Imaging tests, such as a CT scan or MRI scan, are sometimes used to detect an enlarged thymus gland or a tumour on the thymus gland.
Treating myasthenia gravis
Treatment for myasthenia gravis can significantly improve symptoms of muscle weakness and many people with the condition are able to lead a relatively normal life. However, severe or chronic symptoms frequently require long-term treatment.
If symptoms are mild, many people find that getting plenty of rest helps improve their symptoms without the need for additional treatment.
Medicines such as pyridostigmine, an acetylcholinesterase inhibitor, prevent the breakdown of acetylcholine, an important chemical that helps the muscles contract (tighten).

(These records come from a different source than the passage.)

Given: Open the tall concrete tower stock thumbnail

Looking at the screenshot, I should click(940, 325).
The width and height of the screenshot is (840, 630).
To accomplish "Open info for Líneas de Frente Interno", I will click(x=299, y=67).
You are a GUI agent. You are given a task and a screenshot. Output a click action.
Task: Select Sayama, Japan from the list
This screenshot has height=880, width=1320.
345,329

These medicines tend to work best in mild myasthenia gravis. They can improve muscle contractions and strength in affected muscles. They're often used if the initial symptoms aren't too severe but pyridostigmine isn't a suitable long-term treatment for most people.

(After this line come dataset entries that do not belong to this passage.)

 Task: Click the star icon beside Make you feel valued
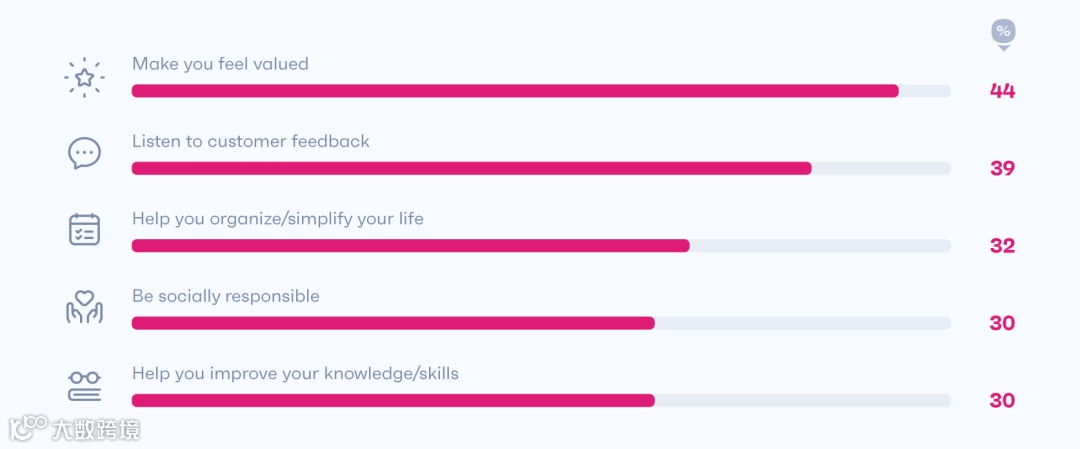coord(84,76)
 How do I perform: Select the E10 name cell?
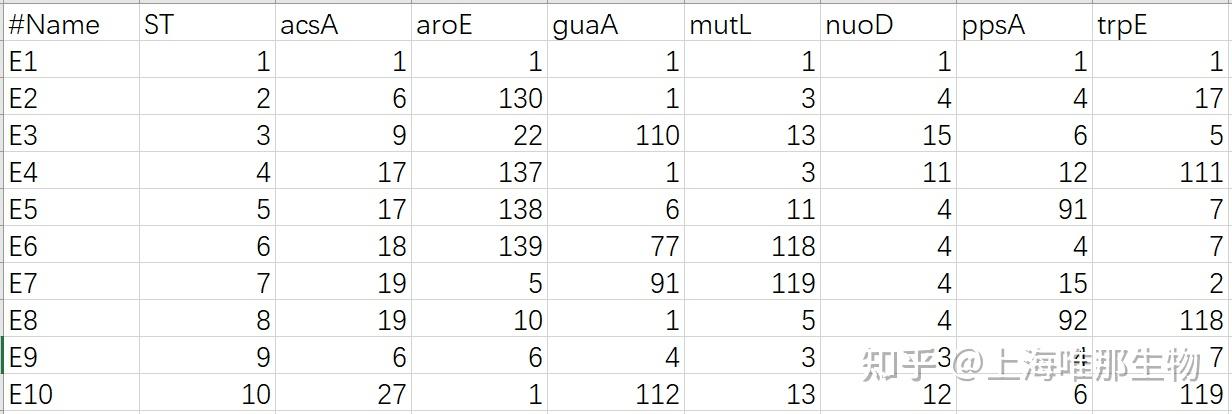[x=71, y=394]
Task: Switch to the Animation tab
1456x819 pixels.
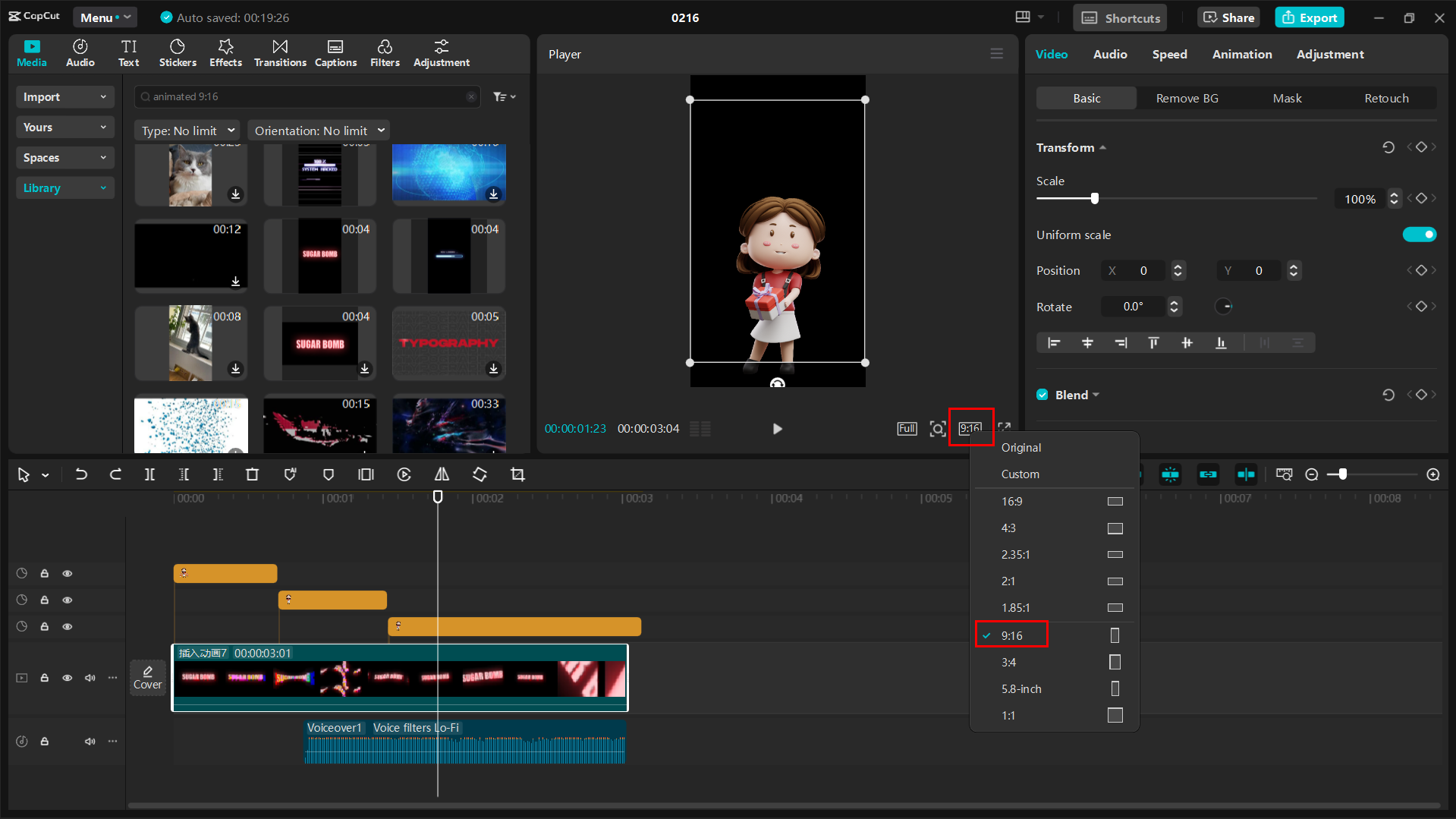Action: [1241, 55]

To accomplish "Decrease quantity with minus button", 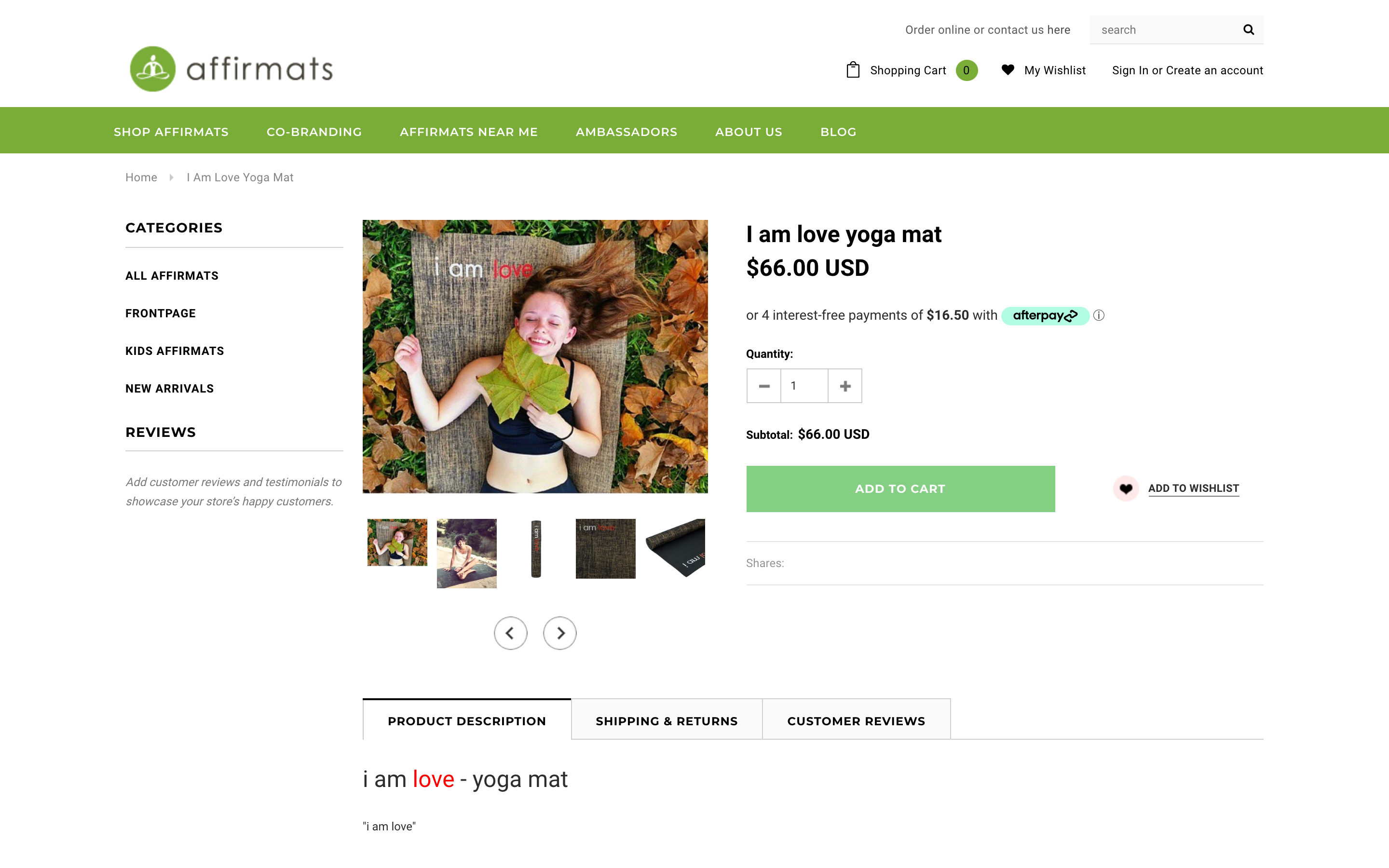I will 763,386.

However, they can cause side effects, such as stomach cramps, muscle twitching, diarrhoea and nausea. Other medications may be prescribed to counteract these side effects.
If initial treatment with pyridostigmine isn't effective, or only suitable for temporary use, then steroid tablets, such as prednisolone, are used at a low dose. The dose can be increased gradually over time and is usually kept at a high dose for several months until remission is achieved.

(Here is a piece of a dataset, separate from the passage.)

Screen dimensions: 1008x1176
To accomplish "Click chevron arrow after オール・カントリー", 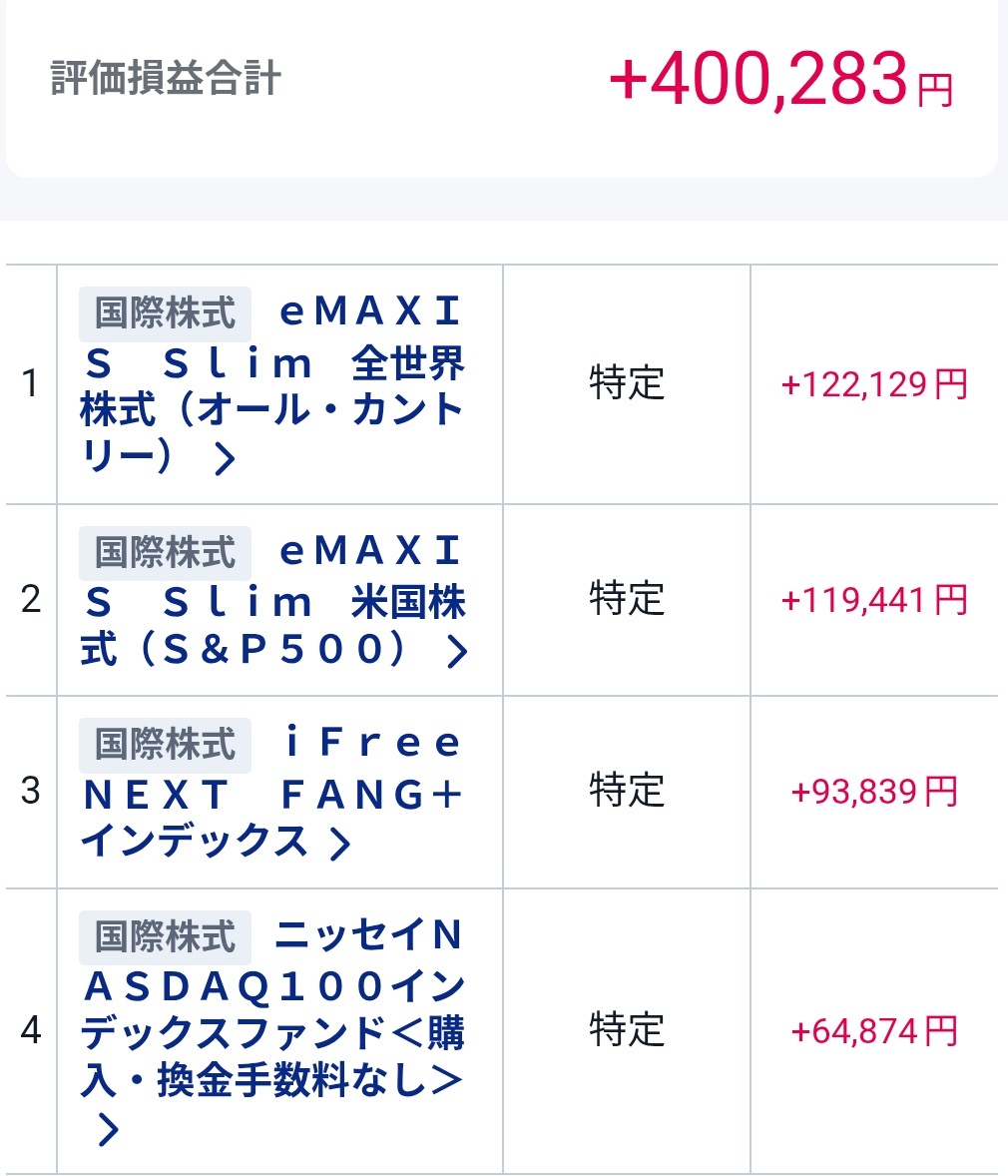I will pos(226,458).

Immunosuppressant medication may be prescribed if remission isn't achieved or the high dose of prednisolone isn't suitable. This is usuallyazathioprine, mycophenolate or methotrexate. These are used to help achieve remission so the prednisolone dose can be reduced and eventually stopped.
Your blood will have to be regularly monitored when taking immunosuppressants, which may take at least a year to take full effect.
If long-term remission is achieved over time (usually years), it may be possible to stop all immunosuppressant medication.
In some cases of myasthenia gravis, surgery to remove the thymus gland (a thymectomy) may be recommended.
In some studies, thymectomy has been shown to improve the symptoms of people who don't have tumours (thymomas) on their thymus gland. The improvement often happens within the first few months, although continued benefit may be seen for up to two years after surgery. Nowadays, the thymus gland is usually removed using keyhole surgery.
The current recommendations for people under 45 years old, with general symptoms of myasthenia gravis, no thymomas and have had the illness for less than two years, thymectomy gives:
a 25% chance of remission
a 50% chance of improvement of symptoms, still requiring long-term immunosuppression
a 25% chance of no benefit
A thymectomy often has little effect on the symptoms of myasthenia gravis for people with thymomas. However, removal is often recommended to avoid complications caused by the tumour spreading in the chest.
Plasmapheresis and immunoglobulin therapy
Plasmapheresis or intravenous immunoglobulin therapy may be needed in very severe cases of myasthenia gravis, where a person's muscle weakness is causing life-threatening breathing or swallowing problems.
These treatments are given in hospital and involve:
plasmapheresis – your blood is circulated through a machine that removes the plasma containing some of the harmful antibodies
intravenous immunoglobulin therapy – injections of normal immunoglobulin, taken from healthy donated blood, that temporarily change the way your immune system operates
Both treatments can improve the symptoms of myasthenia gravis, but the benefits usually only last a few weeks. They aren't suitable as long-term treatments for myasthenia gravis, and are usually only used to treat people who are seriously ill.
Myasthenia Gravis Association
Myaware (the Myasthenia Gravis Association) is a UK registered charity that provides additional useful information about living with myasthenia gravis.
The charity also has a patient forum on its website, plus details of other support services that are available.